A number of species of Rhizopogon are morphologically similar and they are collectively known as the R. vinicolor species complex. A phylogenetic investigation of R. vinicolor, R. diabolicus, R. ochraceisporus, R. parvulus and R. versiculosus was published in 2002. It was determined that they separated into two distinct clades, R. vinicolor and R. versiculosus.

==Characteristics==
The fruit bodies of R. vinicolor are produced underground. They are 10 to 33 mm in diameter, rounded or irregularly shaped, of a dirty white colour, later red, and with a few rhizomorphs at the base. The peridium is a single layer, becoming wine-red when exposed. The gleba is firm and buff coloured, darkening with age, with small labyrinthine locules. The trama are well-filled with basidiospores. These are elliptical to ovoid, 5–9 × 3–5 μm, do not have a septum and are smooth and hyaline. The mycelial cords are few in number or absent altogether.

==Ecology==
This species forms a mutualistic relationship with coniferous trees. Although some authorities state that R. vinicolor associates exclusively with the Douglas-fir, others mention it being found in association with the ponderosa pine and other pines and firs.
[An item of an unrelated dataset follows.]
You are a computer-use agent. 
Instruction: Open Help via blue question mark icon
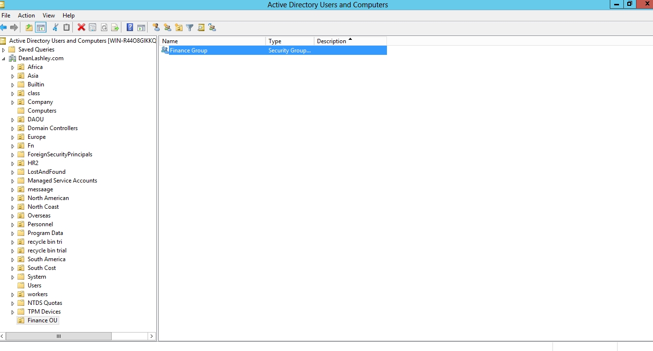130,28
The trees benefit from the saprophytic fungus which makes nutrients available by breakdown of the leaf litter and rotting wood, while the fungus benefits from the trees' photosynthetic mechanisms which produce carbohydrates.

The western red-backed vole is one of a number of rodents that feed on the fruit bodies. The spores then pass through the vole's gut and are deposited in faecal pellets throughout its extensive burrows. The spores are still viable and this enables the fungus to spread and form associations with uninfected trees. It has been found that if a forest is clear cut and all the dead wood removed, R. vinicolor and other mycorrhiza stop fruiting, the vole population dies out and any newly planted trees fail to thrive.